Each line from the start of the entries through the line that contains "Open the help" should be output exactly, please.

Source data:
● ● ● ● ●

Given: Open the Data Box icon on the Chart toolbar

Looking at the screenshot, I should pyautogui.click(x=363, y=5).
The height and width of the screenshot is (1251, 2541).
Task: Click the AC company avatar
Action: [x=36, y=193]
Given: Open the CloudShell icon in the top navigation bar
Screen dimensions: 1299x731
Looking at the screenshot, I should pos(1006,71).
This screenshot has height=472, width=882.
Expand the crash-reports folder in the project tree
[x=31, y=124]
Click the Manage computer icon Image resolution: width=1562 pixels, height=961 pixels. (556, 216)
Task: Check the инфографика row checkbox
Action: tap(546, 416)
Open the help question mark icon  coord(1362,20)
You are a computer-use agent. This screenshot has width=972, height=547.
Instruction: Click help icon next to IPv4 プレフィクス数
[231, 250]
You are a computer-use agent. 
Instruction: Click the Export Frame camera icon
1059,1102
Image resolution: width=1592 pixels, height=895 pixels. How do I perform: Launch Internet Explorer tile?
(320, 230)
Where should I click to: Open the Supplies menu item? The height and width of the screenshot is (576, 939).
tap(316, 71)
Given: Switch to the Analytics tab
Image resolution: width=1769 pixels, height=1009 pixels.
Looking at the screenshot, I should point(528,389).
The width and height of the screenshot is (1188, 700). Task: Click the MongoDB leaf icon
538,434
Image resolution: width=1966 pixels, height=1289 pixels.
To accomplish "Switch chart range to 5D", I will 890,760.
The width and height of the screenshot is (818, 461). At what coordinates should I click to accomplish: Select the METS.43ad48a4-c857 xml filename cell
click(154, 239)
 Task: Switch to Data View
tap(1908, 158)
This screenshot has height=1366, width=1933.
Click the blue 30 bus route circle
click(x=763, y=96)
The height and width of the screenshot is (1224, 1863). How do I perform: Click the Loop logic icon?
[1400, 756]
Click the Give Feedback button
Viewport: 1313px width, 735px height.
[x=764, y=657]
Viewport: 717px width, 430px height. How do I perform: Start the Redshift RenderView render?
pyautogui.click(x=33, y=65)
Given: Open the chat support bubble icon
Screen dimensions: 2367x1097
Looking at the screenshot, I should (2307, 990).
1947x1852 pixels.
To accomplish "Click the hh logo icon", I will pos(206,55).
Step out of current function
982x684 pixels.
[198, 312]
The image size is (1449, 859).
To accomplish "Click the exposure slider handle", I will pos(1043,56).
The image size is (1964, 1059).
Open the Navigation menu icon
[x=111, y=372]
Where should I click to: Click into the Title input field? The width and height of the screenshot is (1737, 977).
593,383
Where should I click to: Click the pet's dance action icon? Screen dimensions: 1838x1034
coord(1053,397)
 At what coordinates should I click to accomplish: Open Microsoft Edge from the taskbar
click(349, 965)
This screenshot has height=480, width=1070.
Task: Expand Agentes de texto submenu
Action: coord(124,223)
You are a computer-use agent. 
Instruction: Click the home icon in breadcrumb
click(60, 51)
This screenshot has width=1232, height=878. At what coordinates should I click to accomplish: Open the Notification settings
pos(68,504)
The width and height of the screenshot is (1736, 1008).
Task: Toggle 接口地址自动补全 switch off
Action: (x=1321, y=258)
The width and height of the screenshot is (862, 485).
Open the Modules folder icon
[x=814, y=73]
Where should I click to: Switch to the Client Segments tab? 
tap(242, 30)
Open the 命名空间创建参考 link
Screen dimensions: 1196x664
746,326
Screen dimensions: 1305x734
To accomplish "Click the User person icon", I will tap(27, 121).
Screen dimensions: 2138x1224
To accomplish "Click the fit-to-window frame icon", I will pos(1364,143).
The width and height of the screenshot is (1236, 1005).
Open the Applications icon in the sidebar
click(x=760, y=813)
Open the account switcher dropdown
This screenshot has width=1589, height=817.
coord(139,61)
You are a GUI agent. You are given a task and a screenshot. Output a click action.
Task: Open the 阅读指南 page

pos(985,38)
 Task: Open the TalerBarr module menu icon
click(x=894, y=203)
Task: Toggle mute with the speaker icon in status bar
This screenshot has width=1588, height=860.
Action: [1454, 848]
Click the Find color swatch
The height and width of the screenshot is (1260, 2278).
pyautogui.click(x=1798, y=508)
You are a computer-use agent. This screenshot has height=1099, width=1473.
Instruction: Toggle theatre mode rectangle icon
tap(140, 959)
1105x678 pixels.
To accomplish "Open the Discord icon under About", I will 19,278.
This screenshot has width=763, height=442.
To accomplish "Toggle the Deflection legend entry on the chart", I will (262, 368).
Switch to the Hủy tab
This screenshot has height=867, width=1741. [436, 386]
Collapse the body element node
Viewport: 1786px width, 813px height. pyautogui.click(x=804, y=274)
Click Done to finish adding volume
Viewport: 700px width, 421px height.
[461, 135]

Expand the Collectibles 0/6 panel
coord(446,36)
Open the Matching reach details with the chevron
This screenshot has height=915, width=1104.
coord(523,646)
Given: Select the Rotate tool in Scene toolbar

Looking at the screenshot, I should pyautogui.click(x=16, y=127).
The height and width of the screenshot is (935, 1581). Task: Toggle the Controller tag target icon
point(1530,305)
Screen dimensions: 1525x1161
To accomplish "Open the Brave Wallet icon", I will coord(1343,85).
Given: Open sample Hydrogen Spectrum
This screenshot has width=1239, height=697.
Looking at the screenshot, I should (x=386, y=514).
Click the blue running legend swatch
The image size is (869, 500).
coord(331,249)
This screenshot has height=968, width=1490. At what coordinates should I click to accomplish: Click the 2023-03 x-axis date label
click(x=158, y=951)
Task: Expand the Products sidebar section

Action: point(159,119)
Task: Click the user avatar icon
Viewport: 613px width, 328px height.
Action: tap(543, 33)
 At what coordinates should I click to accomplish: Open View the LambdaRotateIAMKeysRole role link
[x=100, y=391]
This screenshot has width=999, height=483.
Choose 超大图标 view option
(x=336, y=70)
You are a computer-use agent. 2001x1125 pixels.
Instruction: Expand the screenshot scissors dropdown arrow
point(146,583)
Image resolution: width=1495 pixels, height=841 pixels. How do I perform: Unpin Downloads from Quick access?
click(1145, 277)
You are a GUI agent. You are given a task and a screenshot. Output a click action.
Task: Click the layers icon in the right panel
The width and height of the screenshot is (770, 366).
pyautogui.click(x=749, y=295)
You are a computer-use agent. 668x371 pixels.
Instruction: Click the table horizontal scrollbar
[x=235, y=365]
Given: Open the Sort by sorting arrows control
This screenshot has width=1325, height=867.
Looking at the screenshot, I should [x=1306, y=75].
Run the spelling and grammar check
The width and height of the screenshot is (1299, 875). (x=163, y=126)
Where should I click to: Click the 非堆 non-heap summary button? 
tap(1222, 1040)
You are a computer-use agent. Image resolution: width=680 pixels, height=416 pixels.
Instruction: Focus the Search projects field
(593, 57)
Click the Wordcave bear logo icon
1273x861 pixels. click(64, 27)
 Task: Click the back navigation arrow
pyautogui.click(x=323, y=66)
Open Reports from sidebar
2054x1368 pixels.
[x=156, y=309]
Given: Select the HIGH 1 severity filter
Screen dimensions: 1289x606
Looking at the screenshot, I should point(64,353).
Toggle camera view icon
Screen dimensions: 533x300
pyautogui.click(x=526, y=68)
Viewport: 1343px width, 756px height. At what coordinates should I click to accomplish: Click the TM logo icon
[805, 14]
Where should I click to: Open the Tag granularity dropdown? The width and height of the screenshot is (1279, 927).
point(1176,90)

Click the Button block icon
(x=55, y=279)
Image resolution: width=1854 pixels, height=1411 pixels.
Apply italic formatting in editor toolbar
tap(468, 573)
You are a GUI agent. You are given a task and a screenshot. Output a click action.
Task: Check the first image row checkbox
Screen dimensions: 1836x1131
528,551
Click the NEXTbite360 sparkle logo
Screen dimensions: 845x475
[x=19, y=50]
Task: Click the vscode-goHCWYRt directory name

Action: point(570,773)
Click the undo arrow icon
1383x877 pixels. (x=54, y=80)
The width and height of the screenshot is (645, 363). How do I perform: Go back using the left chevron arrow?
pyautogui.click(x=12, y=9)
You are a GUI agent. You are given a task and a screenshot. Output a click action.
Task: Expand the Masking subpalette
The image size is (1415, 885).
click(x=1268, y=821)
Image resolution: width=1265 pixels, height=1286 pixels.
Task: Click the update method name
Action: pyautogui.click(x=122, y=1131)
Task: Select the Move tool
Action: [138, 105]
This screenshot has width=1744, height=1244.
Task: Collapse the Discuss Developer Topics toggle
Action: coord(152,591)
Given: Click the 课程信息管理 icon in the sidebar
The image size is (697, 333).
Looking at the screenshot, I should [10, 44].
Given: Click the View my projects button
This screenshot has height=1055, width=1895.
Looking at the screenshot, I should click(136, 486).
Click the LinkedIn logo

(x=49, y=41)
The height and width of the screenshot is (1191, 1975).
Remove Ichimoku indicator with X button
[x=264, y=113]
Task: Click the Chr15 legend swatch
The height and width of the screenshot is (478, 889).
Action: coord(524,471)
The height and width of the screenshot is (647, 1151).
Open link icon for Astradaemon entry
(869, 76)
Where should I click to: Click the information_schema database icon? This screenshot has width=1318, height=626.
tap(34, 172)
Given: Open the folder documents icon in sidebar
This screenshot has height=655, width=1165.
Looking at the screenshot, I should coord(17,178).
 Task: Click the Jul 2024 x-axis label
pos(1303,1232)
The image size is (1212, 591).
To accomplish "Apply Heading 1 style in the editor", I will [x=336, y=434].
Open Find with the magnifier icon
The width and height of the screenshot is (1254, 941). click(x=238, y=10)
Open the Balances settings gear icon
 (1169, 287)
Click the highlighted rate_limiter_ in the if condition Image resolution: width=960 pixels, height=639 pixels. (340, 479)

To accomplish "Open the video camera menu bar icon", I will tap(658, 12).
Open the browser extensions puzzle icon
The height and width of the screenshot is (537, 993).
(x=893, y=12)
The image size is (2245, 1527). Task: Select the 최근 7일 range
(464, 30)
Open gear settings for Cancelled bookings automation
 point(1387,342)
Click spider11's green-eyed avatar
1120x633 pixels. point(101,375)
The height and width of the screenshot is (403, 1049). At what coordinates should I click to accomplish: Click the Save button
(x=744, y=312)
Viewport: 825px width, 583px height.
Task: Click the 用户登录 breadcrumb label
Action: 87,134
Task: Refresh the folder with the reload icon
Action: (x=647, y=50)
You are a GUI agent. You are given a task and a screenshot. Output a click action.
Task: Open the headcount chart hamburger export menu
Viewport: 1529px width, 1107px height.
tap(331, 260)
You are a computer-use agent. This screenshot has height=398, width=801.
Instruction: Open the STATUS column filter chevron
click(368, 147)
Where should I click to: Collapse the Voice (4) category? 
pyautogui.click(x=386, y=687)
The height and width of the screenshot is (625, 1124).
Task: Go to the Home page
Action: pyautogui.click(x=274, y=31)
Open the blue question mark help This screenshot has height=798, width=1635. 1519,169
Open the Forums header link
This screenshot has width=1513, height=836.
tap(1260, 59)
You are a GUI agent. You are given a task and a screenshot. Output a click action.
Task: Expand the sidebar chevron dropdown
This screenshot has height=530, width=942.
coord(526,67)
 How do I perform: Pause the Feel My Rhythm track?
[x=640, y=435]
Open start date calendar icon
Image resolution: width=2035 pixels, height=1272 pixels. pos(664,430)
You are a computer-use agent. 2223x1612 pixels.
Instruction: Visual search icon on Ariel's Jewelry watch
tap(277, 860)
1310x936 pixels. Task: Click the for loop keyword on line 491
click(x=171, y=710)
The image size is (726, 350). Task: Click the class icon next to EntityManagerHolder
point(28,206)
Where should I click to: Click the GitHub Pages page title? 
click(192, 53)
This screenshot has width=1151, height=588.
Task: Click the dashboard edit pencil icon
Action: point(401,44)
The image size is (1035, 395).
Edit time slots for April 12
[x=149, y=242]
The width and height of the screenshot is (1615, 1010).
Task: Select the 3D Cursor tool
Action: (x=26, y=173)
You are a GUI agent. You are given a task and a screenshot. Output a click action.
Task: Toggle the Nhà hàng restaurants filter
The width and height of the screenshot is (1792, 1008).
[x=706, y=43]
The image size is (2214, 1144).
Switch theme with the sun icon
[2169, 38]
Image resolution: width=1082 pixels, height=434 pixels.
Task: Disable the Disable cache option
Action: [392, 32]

● ● ● ● ●

EXERCISE OUTPUT:
Given: Open the Data Box icon on the Chart toolbar

Looking at the screenshot, I should pyautogui.click(x=363, y=5).
The height and width of the screenshot is (1251, 2541).
Task: Click the AC company avatar
Action: [x=36, y=193]
Given: Open the CloudShell icon in the top navigation bar
Screen dimensions: 1299x731
Looking at the screenshot, I should pos(1006,71).
This screenshot has height=472, width=882.
Expand the crash-reports folder in the project tree
[x=31, y=124]
Click the Manage computer icon Image resolution: width=1562 pixels, height=961 pixels. (556, 216)
Task: Check the инфографика row checkbox
Action: tap(546, 416)
Open the help question mark icon  coord(1362,20)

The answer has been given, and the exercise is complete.